### Task list
a - In the notes below on the single fuel train-test split, how does this version differ from v1?
b - List every folder named in the file location given in the notes below on the single fuel train-test split, from the drive down to the folder that holds the file.

### Document section
# Single Fuel Train-Test Split | FEATURE ENGINEERING!!!


**Difference from v1 is that the coal sample is totally excluded.**

In this experiment each fuel haas been included as test set and excluded from training set. Each trained model was tried on selected models. Model performances within each trial has been saved as csv file at the end.

File loc: "C:\Users\demir\OneDrive\Desktop\MSc Thesis\Data\!Exp_data\experiment_results.csv"

### Data section
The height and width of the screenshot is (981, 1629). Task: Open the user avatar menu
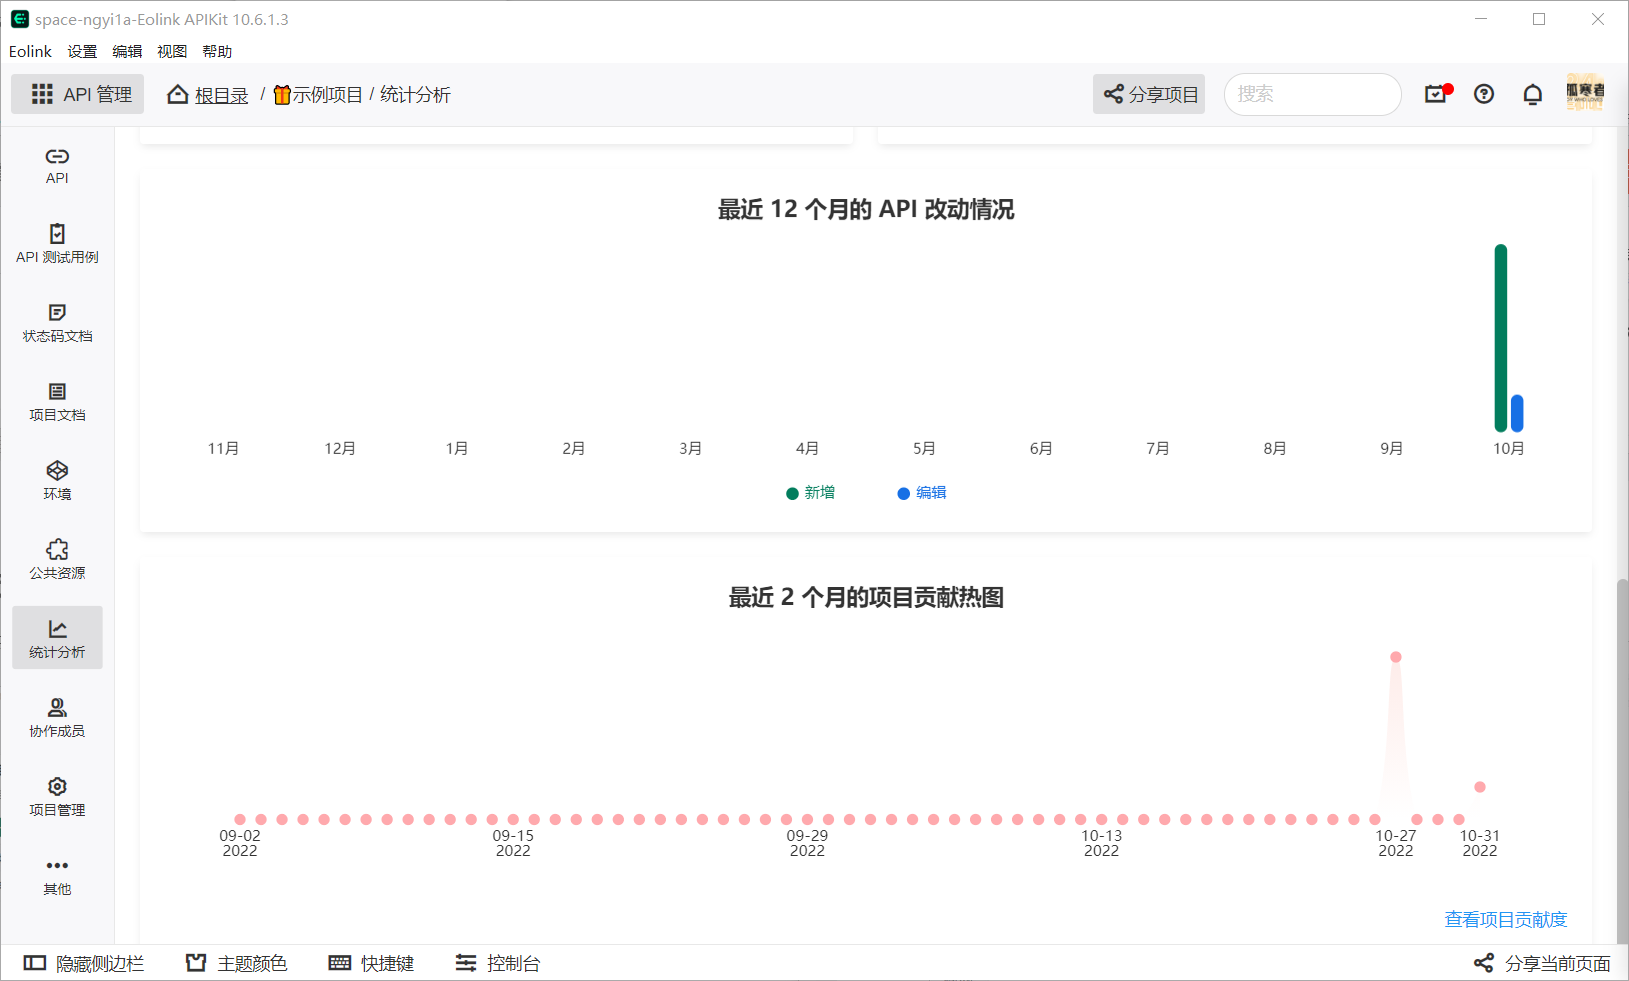(1585, 93)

### Set of answers
a - The coal sample is totally excluded.

b - Users, demir, OneDrive, Desktop, MSc Thesis, Data, !Exp_data